The cub on the right of the picture, sensing that one of his playmates is behind him and that his breakfast is therefore at risk, has plonked his rear end in the second cub’s way in an attempt to block his exit from the sett entrance. This ploy was unsuccessful and biscuits and raisins were soon being shared. Then a third cub attempted to join the feast, only to find two badgers’ bums in the way. The obstacle was of course overcome, but cub number four arrived shortly afterwards and was faced with the challenge of a three bum barrier!
By the time all four cubs were out, cub number one had gotten much closer to me and either detected my presence for the first time, or simply felt that we were now too close for comfort. He decided to retreat into the safety of the sett but to do this he had to climb over the other three, who were busy eating and blissfully unaware of (or just ignoring) me.
Once back inside the tunnel, cub number one forgot all about me and remembered the food. At which point he found out what it was like to be cub number four, right at the back of the queue with three other cubs all determined to keep him there. And so the badger merry-go-round went on, as cub number two took fright and scrambled over the others to get into the sett……

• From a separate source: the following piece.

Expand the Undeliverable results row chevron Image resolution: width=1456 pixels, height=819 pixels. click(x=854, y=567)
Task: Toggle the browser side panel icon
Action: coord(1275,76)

I was often accompanied on my watches and photographic evenings at the sett by my younger brother Robert, who can be seen in the photo below offering food to one of the badger cubs. During 1982, when I took some of the best of my early photos (see for example Brockwatcher’s beginnings), we noticed that one of the badgers had distinctively reddish cheeks, and possibly something dangling from the neck. One night the reason for these features finally became clear, and it was Robert who took the photograph which confirmed this.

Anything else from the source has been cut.